I think we could improve the quality of book ID requests if we required sufficient information to verify if the book does not exist - a contrapositive. We could close questions if we don't feel that there's enough of a boundary to know where to look.

In case people agree, how do we implement a standard in our site, such as this one?

2 Answers 2


In my opinion, if there is not sufficient information to identify a specific book (say, someone says that they're looking for "a book about a boy who meets a girl in Chicago"), we already have a fine closing reason, "Needs details or clarity". I do not believe that we have a plague of questions for works that do not exist, and the cases where they provide sufficient detail, and we still can't find it, sometimes serve as a triumph in the end when the story is found.

What do you feel would be a case where there would be sufficient information to verify a book does not exist?

  • Thanks for your message. You are probably right, I am new to Stack Exchange answering. I noticed a book request that I felt was too vague. Now I think we already have a closing reason in place so it should be fine. Commented Oct 22, 2021 at 16:42

We already have detailed guidelines for identification requests (and an older meta post for this type of questions. From my point of view, the issue is not in the guidelines but in new users not being aware of them. When new identification requests are reviewed, we point (new) users to the guidelines in the tag wiki. This usually helps.

Closing a question too quickly can turn new users away from the site. Among the identification requests that have been closed, the reasons have been related to site scope, duplication of existing questions and, at list for this question about a short story involving a painting an apparent lack of detail.

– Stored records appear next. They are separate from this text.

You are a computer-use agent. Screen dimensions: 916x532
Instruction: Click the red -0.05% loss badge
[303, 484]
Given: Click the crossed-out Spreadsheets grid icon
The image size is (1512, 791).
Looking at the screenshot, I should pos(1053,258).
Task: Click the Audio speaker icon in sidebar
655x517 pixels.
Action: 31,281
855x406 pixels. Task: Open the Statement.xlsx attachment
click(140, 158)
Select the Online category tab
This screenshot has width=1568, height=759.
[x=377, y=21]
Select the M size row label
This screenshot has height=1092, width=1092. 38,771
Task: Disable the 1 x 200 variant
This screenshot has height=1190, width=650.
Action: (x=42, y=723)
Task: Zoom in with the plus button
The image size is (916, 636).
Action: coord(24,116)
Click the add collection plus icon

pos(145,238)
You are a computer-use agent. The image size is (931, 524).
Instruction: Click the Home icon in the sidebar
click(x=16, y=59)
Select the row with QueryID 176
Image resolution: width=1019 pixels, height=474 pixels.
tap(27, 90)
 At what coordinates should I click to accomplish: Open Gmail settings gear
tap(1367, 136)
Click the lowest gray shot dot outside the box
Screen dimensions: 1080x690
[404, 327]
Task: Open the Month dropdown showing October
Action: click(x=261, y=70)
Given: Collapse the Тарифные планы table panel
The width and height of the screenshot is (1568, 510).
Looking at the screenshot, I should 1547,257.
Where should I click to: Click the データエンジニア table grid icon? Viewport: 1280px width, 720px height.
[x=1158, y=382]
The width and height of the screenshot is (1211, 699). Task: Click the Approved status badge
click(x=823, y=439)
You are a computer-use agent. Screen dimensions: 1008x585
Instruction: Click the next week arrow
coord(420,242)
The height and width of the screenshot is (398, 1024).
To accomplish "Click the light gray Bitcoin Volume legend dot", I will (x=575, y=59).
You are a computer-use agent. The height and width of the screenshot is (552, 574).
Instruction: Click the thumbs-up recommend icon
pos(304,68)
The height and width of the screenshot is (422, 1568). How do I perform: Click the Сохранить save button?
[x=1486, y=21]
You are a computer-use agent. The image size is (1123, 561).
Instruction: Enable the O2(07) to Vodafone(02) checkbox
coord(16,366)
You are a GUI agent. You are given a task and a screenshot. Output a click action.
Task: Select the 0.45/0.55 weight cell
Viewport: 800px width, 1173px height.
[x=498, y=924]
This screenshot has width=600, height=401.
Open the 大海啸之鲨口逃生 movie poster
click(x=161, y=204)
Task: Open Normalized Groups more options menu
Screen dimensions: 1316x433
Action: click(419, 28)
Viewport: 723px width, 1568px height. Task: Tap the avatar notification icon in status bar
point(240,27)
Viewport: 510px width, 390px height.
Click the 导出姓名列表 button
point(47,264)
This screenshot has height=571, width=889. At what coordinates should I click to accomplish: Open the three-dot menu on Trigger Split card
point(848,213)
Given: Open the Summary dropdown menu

The requirement that the question is about a book that exists is rather hard to check. How would a question asker prove this without actually identifying the work (i.e. naming author and title) they are looking for, thereby making their question pointless? For the potential answerers, how would anyone be able to prove that a book does not exist? Even in the rare case where a question turns out about a fictitious work, providing a reliable source for this would actually constitute a valid answer. (Think of a question that turns out to be about one of the fictitious works that Stanisław Lem reviewed in A Perfect Vacuum. An answering summarising the main points of the corresponding chapter in Lem's book would be a valid answer rather than a reason for closing the question).